**THE PROBLEM:** From the listing below, please restate exactly the lines beginning at the one with "Toggle the eye icon for Initialisation model" and ending at the one with "移除 to remove", both included, and skip the pictures.

**ENTRIES SUPPLIED:**
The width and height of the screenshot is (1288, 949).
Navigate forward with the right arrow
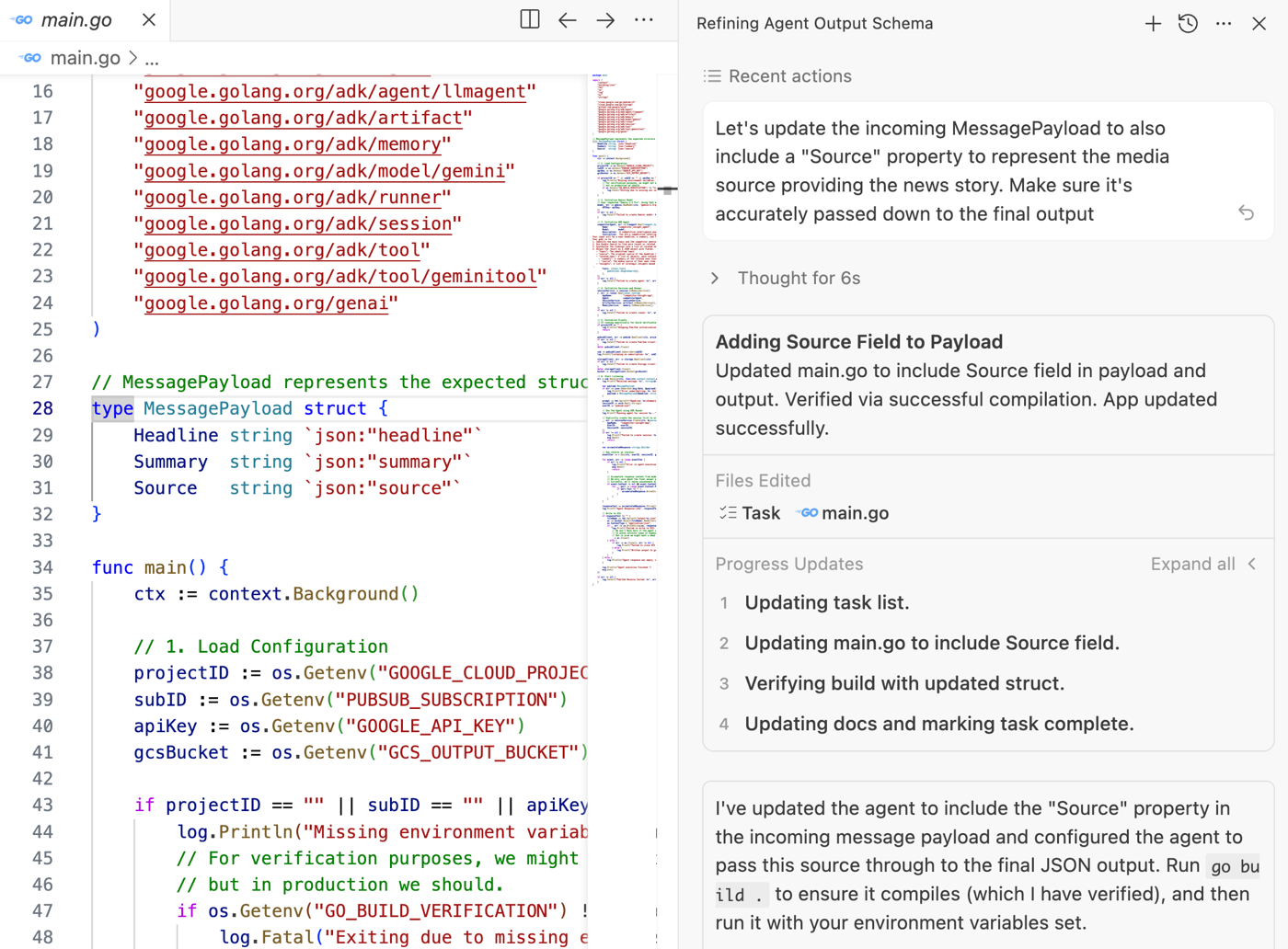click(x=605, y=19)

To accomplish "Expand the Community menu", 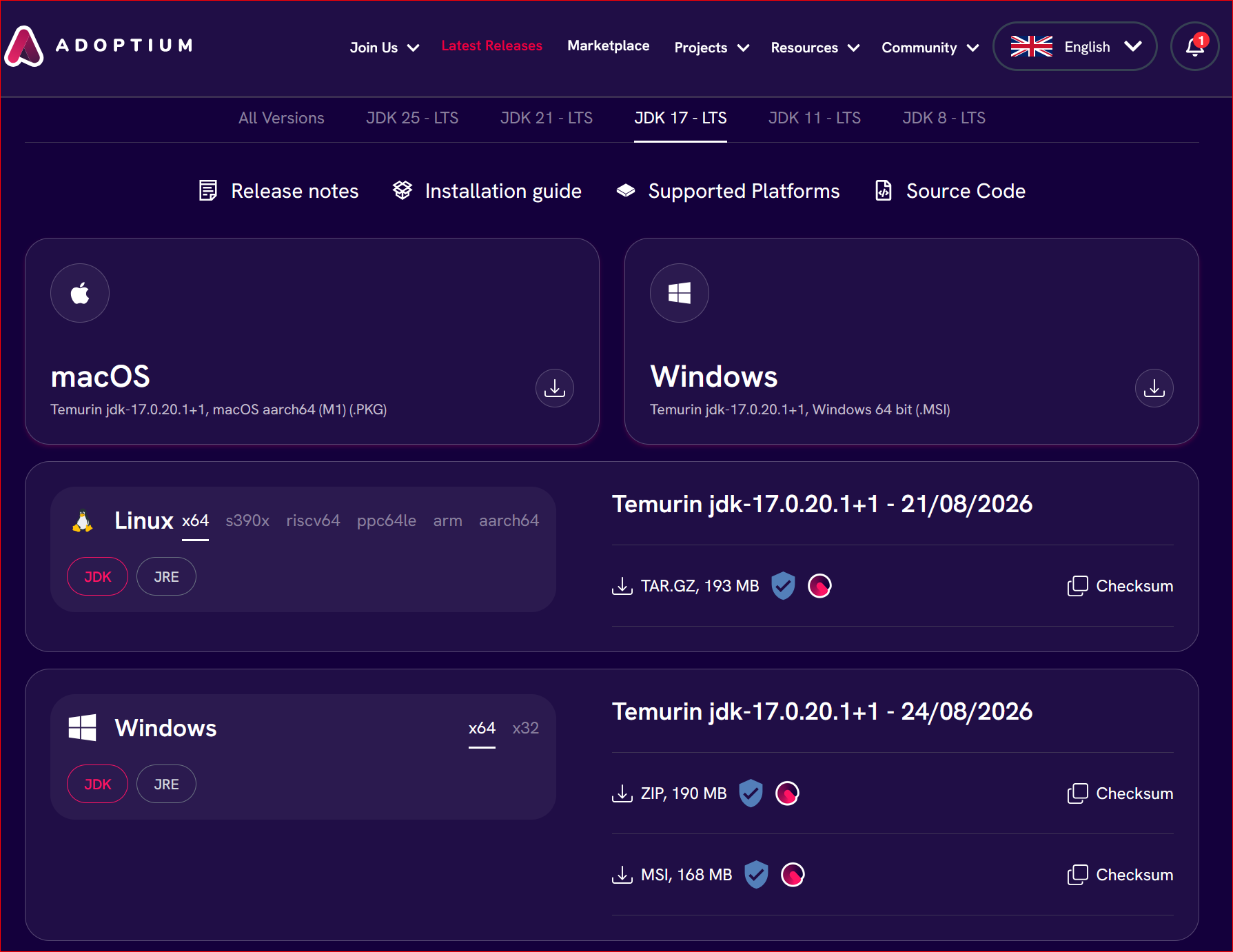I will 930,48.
--
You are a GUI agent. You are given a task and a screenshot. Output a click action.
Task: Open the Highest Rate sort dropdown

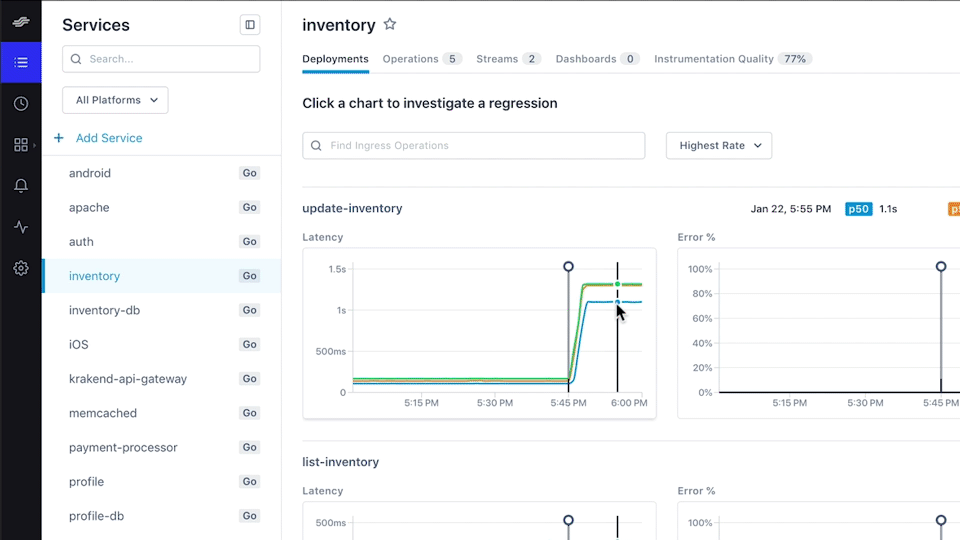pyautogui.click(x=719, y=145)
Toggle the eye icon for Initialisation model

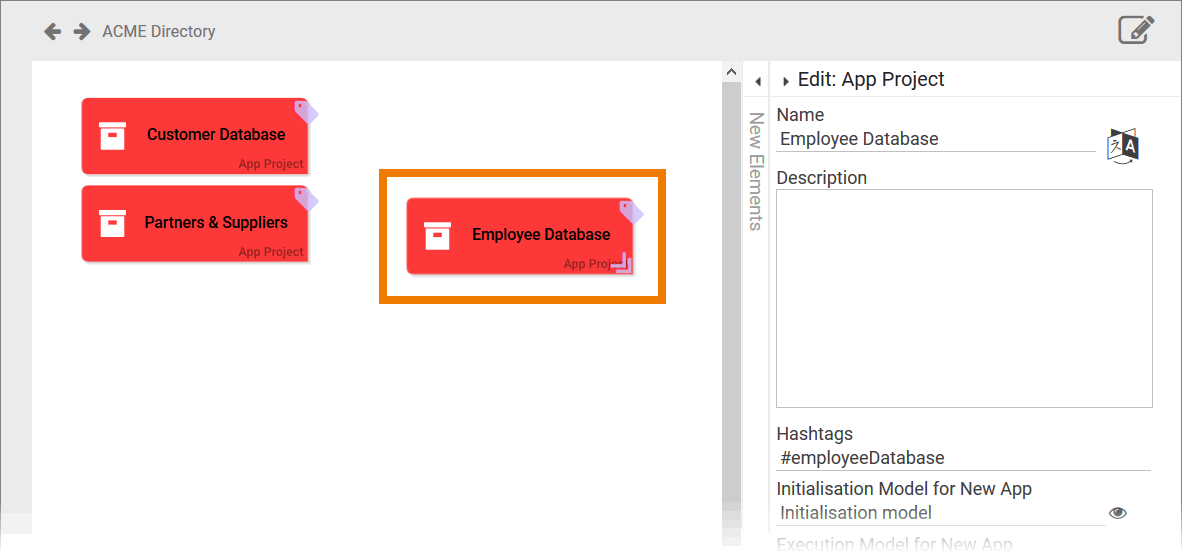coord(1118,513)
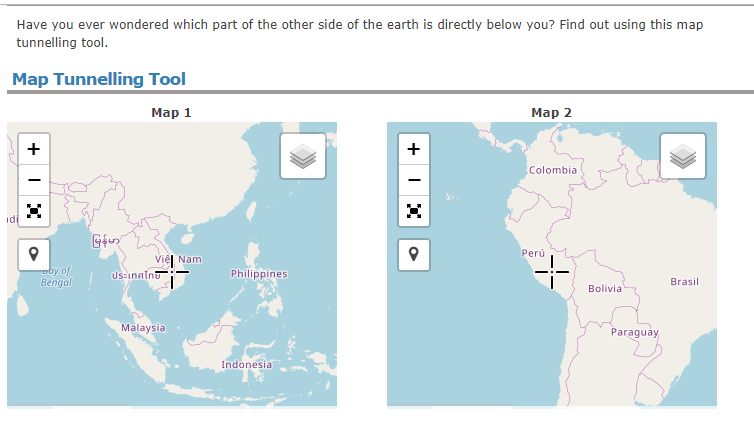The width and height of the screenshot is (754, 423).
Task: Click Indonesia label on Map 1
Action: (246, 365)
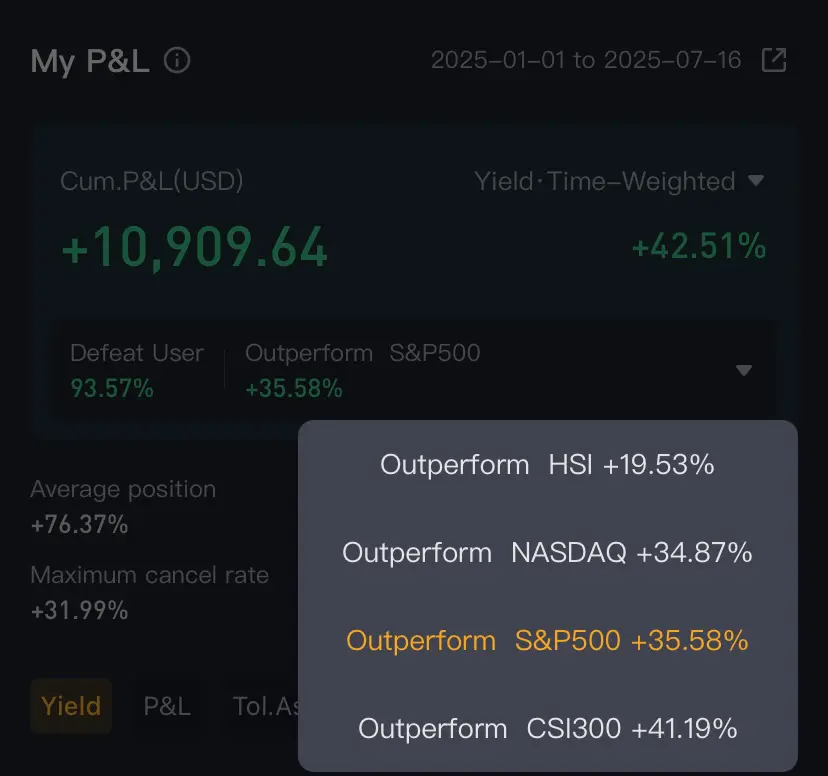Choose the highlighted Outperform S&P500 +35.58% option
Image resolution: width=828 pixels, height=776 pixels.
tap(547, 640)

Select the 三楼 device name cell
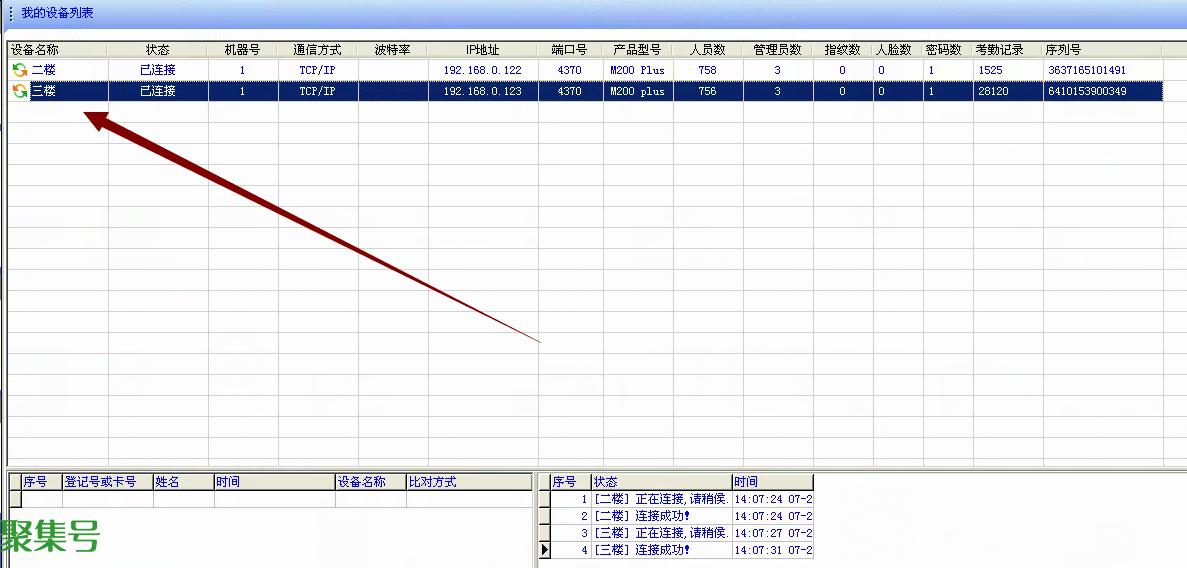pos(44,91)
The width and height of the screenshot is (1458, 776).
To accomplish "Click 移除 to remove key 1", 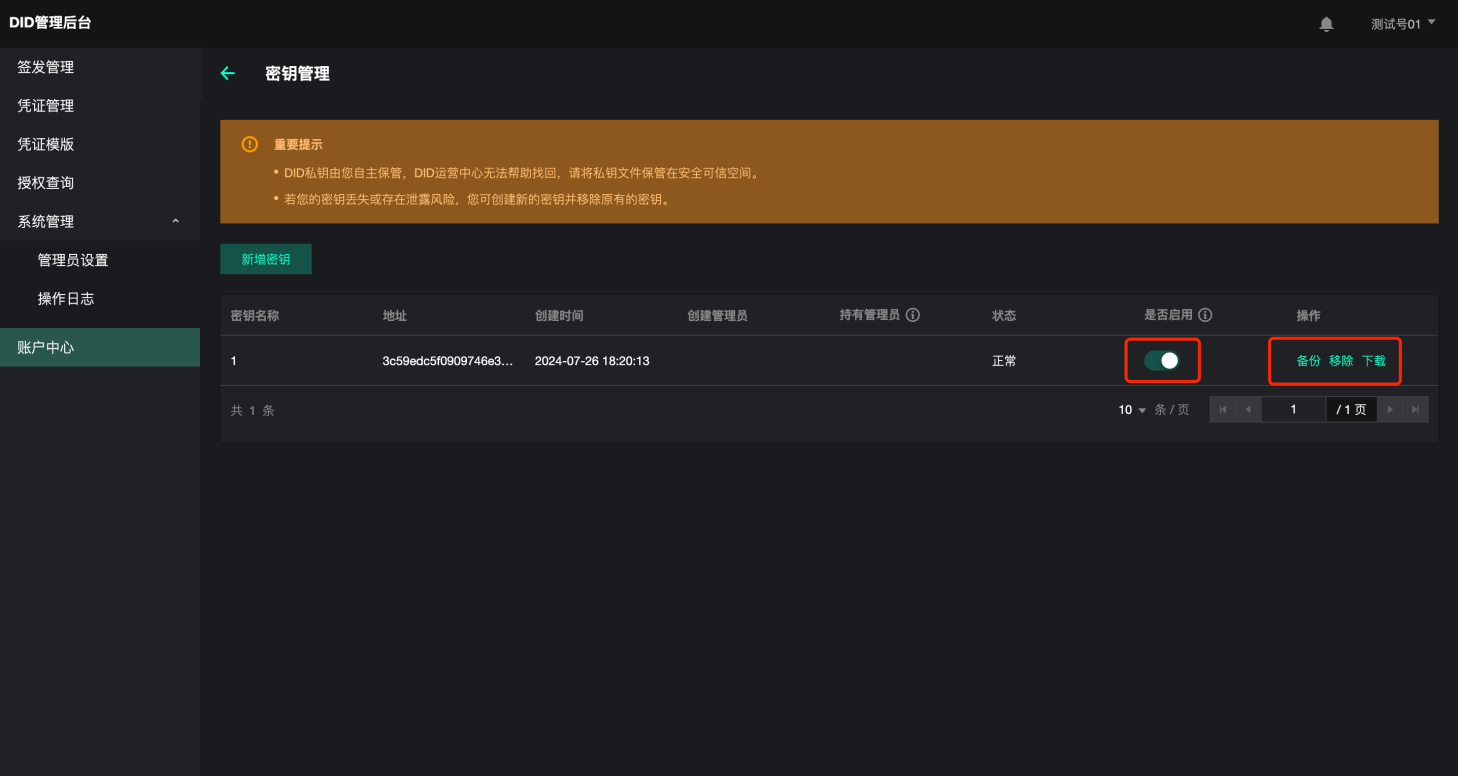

**THE COMPLETED TASK:**
Toggle the eye icon for Initialisation model

coord(1118,513)
The width and height of the screenshot is (754, 423).
Task: Click Indonesia label on Map 1
Action: (246, 365)
Choose the highlighted Outperform S&P500 +35.58% option
Image resolution: width=828 pixels, height=776 pixels.
tap(547, 640)

Select the 三楼 device name cell
pos(44,91)
The width and height of the screenshot is (1458, 776).
To accomplish "Click 移除 to remove key 1", 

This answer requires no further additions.